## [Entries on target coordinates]
__________

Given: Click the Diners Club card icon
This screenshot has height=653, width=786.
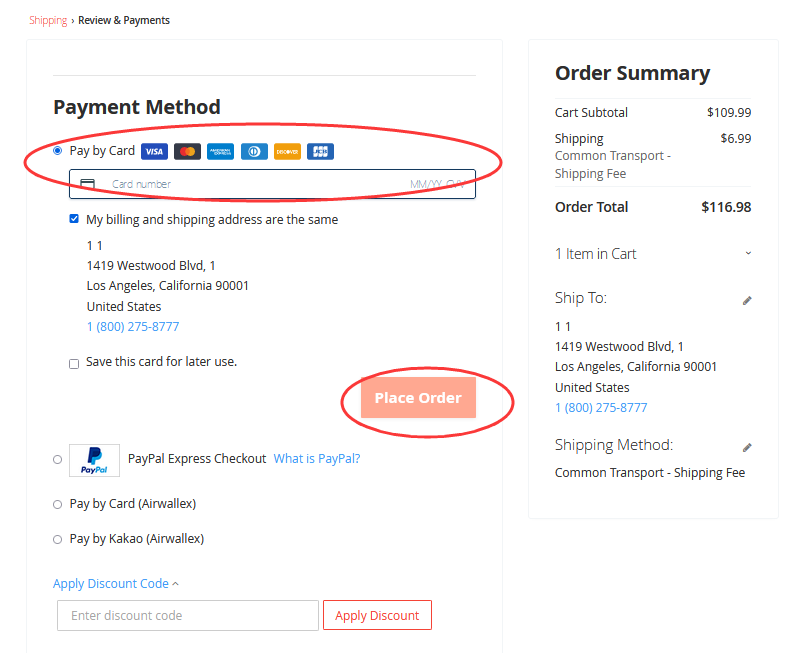Looking at the screenshot, I should click(x=254, y=151).
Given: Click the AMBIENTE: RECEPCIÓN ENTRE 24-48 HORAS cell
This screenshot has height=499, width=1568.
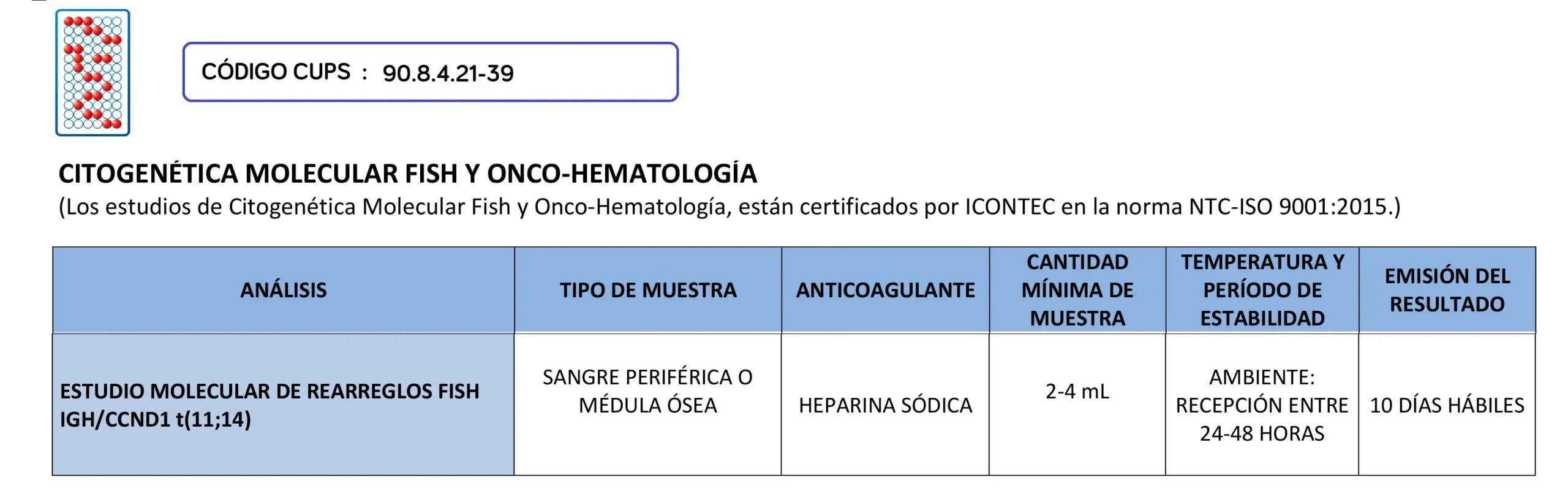Looking at the screenshot, I should pos(1262,405).
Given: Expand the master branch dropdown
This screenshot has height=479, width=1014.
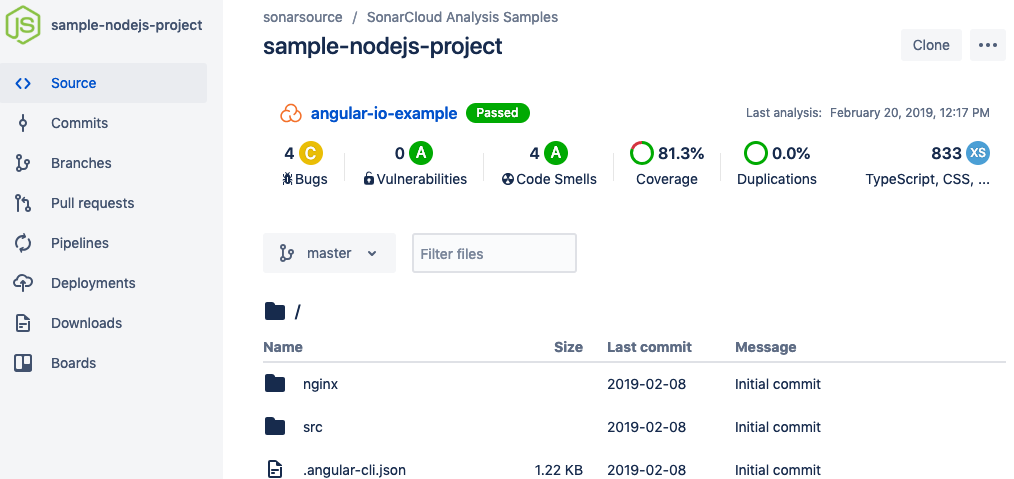Looking at the screenshot, I should click(x=329, y=253).
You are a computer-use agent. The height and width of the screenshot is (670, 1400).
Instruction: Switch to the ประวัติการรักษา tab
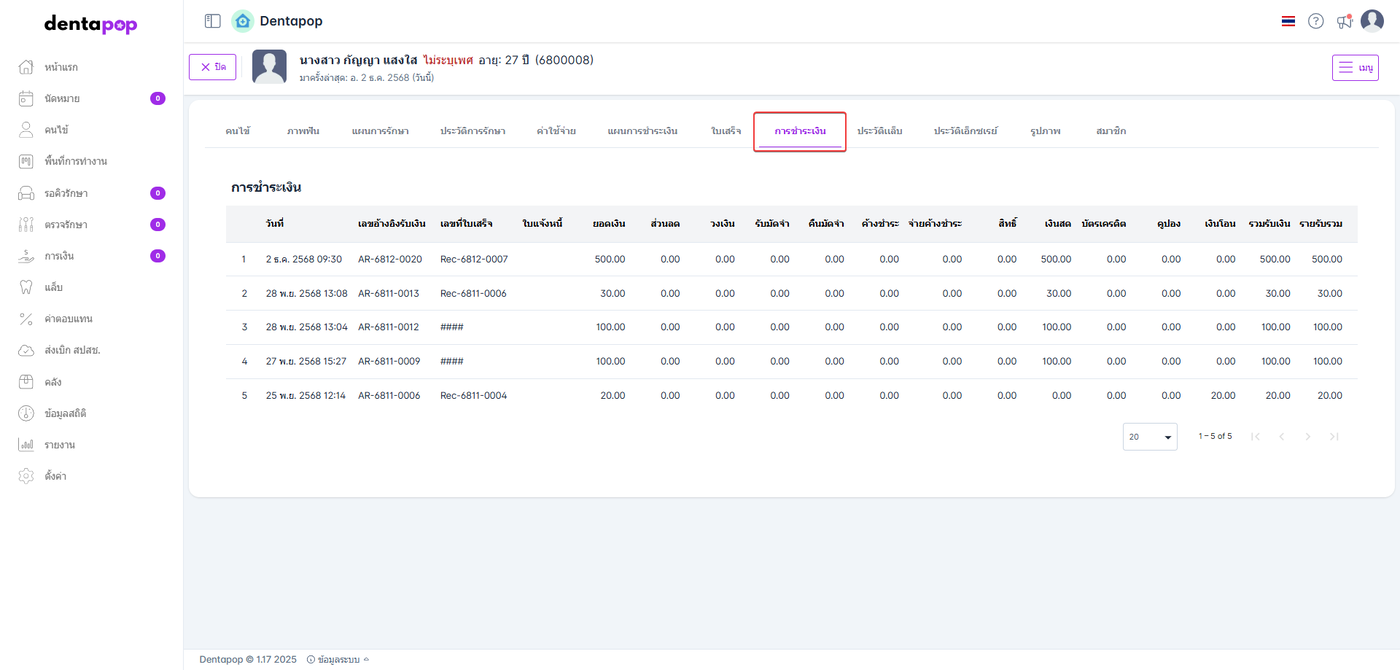[472, 131]
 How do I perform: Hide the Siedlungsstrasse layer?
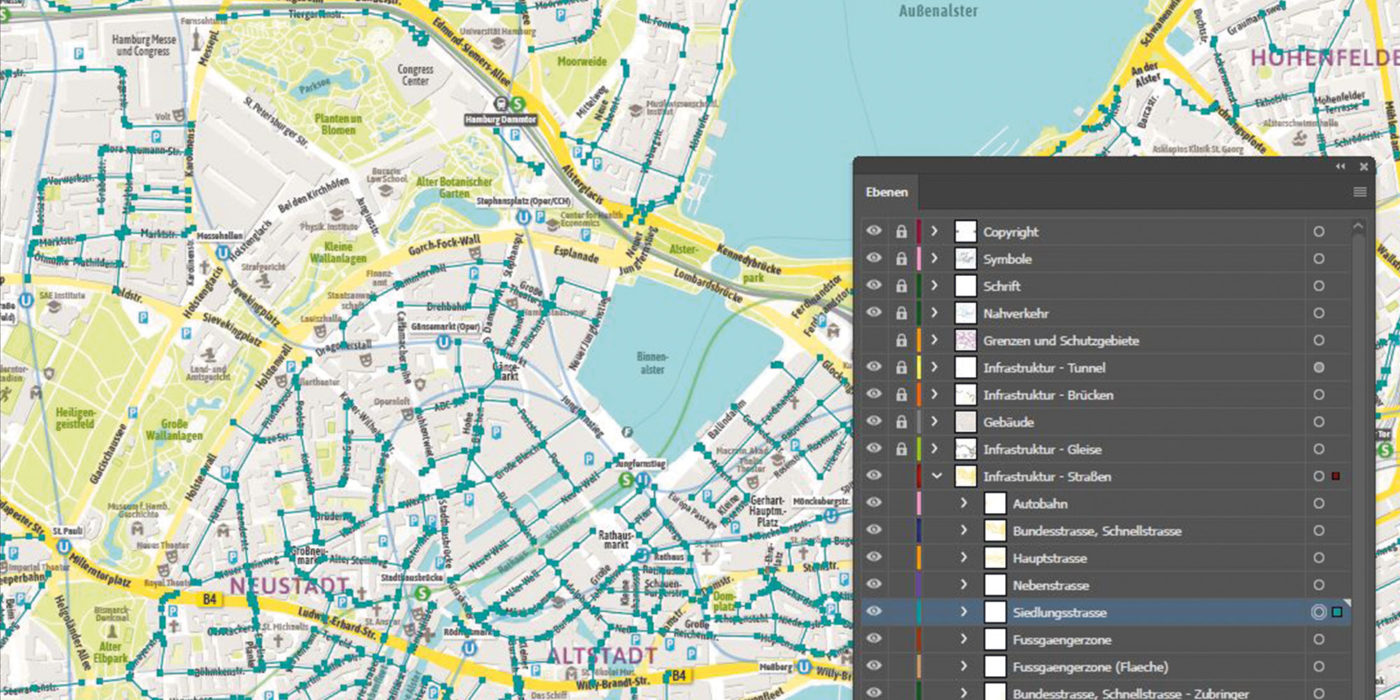click(x=873, y=612)
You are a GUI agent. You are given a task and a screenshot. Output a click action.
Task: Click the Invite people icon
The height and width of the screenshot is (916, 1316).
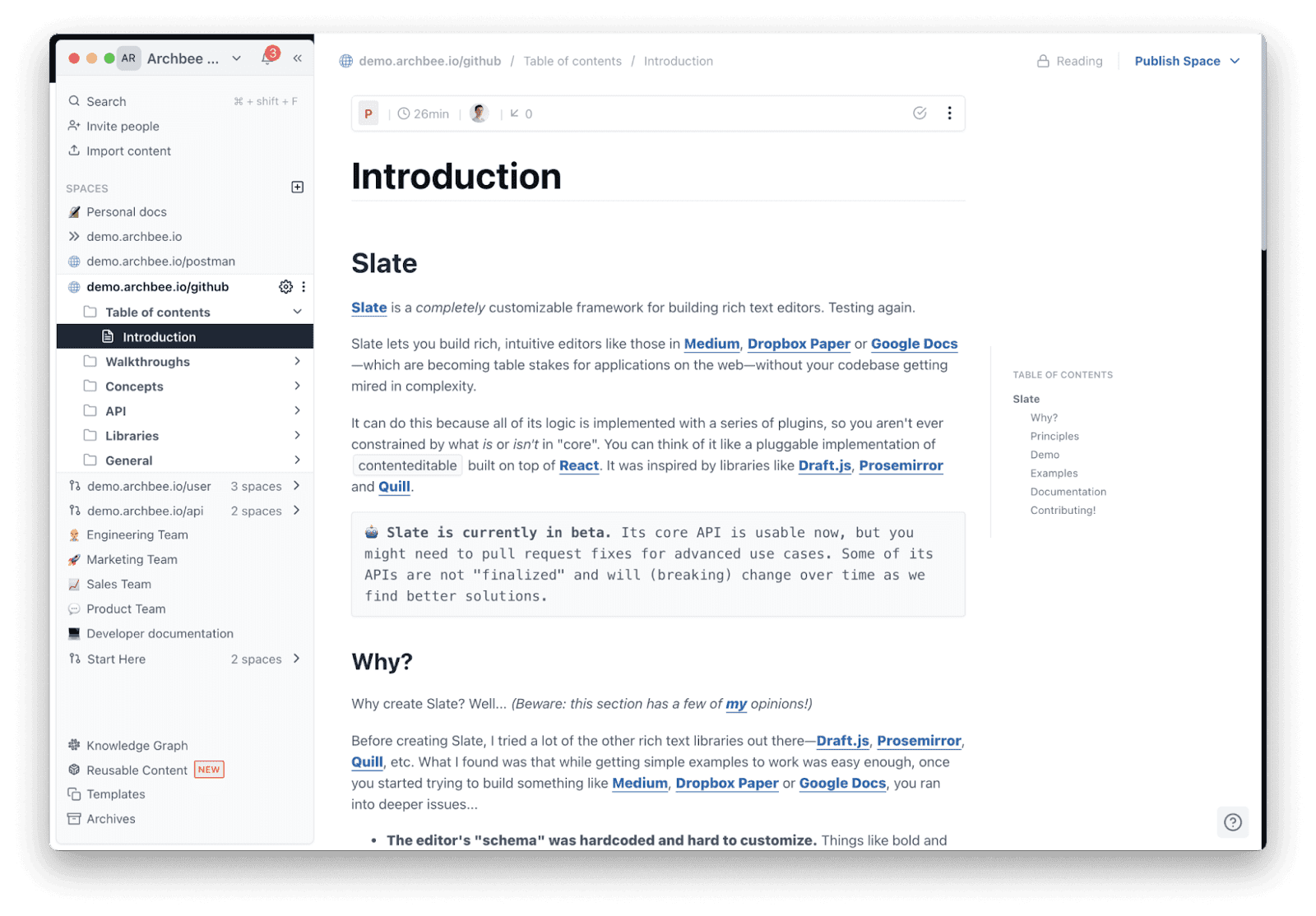click(73, 126)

__________

## [Requirements]
Write out every row above word for word, omitting the pictures.

## [Solution for this task]
Given: Click the Diners Club card icon
This screenshot has height=653, width=786.
Looking at the screenshot, I should click(x=254, y=151).
Given: Click the AMBIENTE: RECEPCIÓN ENTRE 24-48 HORAS cell
This screenshot has height=499, width=1568.
Looking at the screenshot, I should pos(1262,405).
Given: Expand the master branch dropdown
This screenshot has height=479, width=1014.
Looking at the screenshot, I should click(x=329, y=253).
You are a computer-use agent. The height and width of the screenshot is (670, 1400).
Instruction: Switch to the ประวัติการรักษา tab
[472, 131]
 How do I perform: Hide the Siedlungsstrasse layer?
click(x=873, y=612)
You are a GUI agent. You are given a task and a screenshot. Output a click action.
Task: Click the Invite people icon
The height and width of the screenshot is (916, 1316).
click(73, 126)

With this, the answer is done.